DOCUMENT SECTION:
--- begin ---
From: Arnaldo Carvalho de Melo <acme@kernel.org>
To: Leo Yan <leo.yan@linaro.org>
Cc: Ali Saidi <alisaidi@amazon.com>,
linux-kernel@vger.kernel.org, linux-perf-users@vger.kernel.org,
linux-arm-kernel@lists.infradead.org, german.gomez@arm.com,
benh@kernel.crashing.org, Nick.Forrington@arm.com,
alexander.shishkin@linux.intel.com, andrew.kilroy@arm.com,
james.clark@arm.com, john.garry@huawei.com, jolsa@kernel.org,
kjain@linux.ibm.com, lihuafei1@huawei.com, mark.rutland@arm.com,
mathieu.poirier@linaro.org, mingo@redhat.com,
namhyung@kernel.org, peterz@infradead.org, will@kernel.org
Subject: Re: [PATCH v4 2/4] perf arm-spe: Use SPE data source for neoverse cores
Date: Sat, 26 Mar 2022 10:52:01 -0300 [thread overview]
Message-ID: <Yj8age/PSIouUiKy@kernel.org> (raw)
In-Reply-To: <20220326134754.GD20556@leoy-ThinkPad-X240s>
Em Sat, Mar 26, 2022 at 09:47:54PM +0800, Leo Yan escreveu:
> Hi Ali, German,
>
> On Thu, Mar 24, 2022 at 06:33:21PM +0000, Ali Saidi wrote:
>
> [...]
>
> > +static void arm_spe__synth_data_source_neoverse(const struct arm_spe_record *record,
> > + union perf_mem_data_src *data_src)
> > {
> > - union perf_mem_data_src data_src = { 0 };
> > + /*
> > + * Even though four levels of cache hierarchy are possible, no known
> > + * production Neoverse systems currently include more than three levels
> > + * so for the time being we assume three exist. If a production system
> > + * is built with four the this function would have to be changed to
> > + * detect the number of levels for reporting.
--- end ---
DATA SECTION:
--- begin ---
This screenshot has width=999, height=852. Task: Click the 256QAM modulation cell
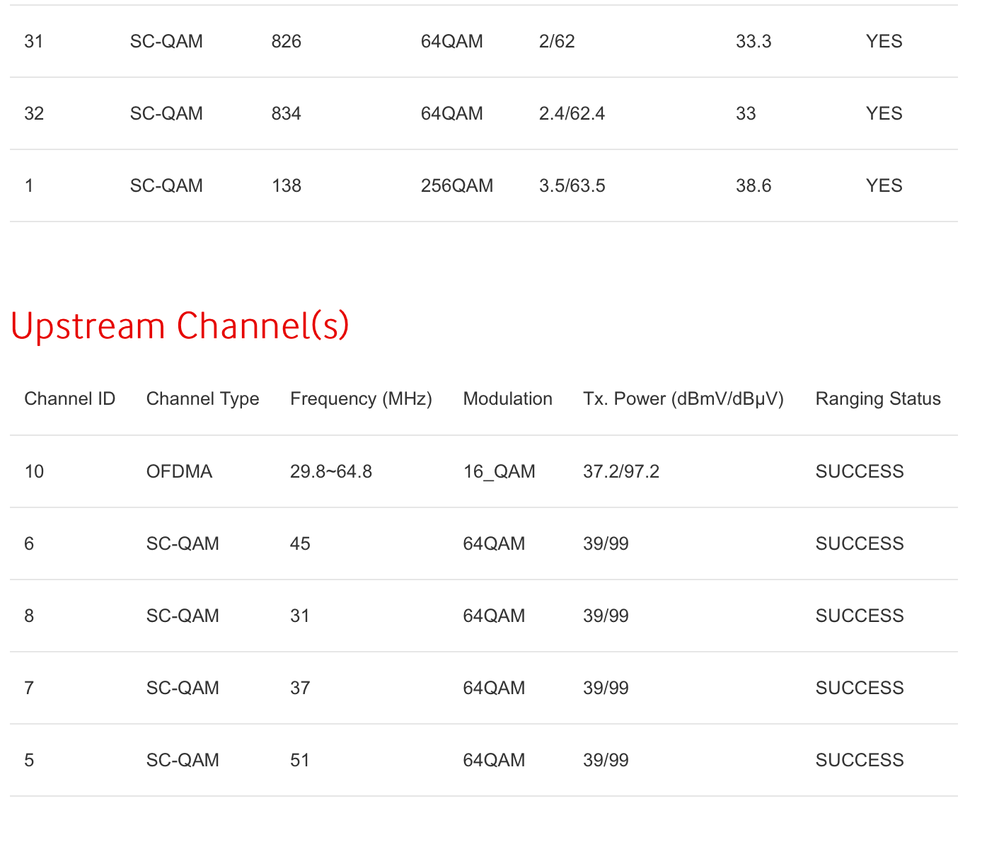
--- end ---
REQUESTS:
1 - From the mailing list message, repeat the passage between "In-Reply-To: <20220326134754.GD20556@leoy-ThinkPad-X240s>" and "union perf_mem_data_src *data_src)", inclusive.
2 - Answer these questions using the mailing list message:
(a) What date and time are given in its Date line?
(b) Who is named as the sender in its From line?
(c) According to the code comment, how many cache levels does the function assume exist?

RESULTS OF THE EXERCISE:
1 -
In-Reply-To: <20220326134754.GD20556@leoy-ThinkPad-X240s>
Em Sat, Mar 26, 2022 at 09:47:54PM +0800, Leo Yan escreveu:
> Hi Ali, German,
>
> On Thu, Mar 24, 2022 at 06:33:21PM +0000, Ali Saidi wrote:
>
> [...]
>
> > +static void arm_spe__synth_data_source_neoverse(const struct arm_spe_record *record,
> > + union perf_mem_data_src *data_src)

2 -
(a) Sat, 26 Mar 2022 10:52:01 -0300
(b) Arnaldo Carvalho de Melo <acme@kernel.org>
(c) Three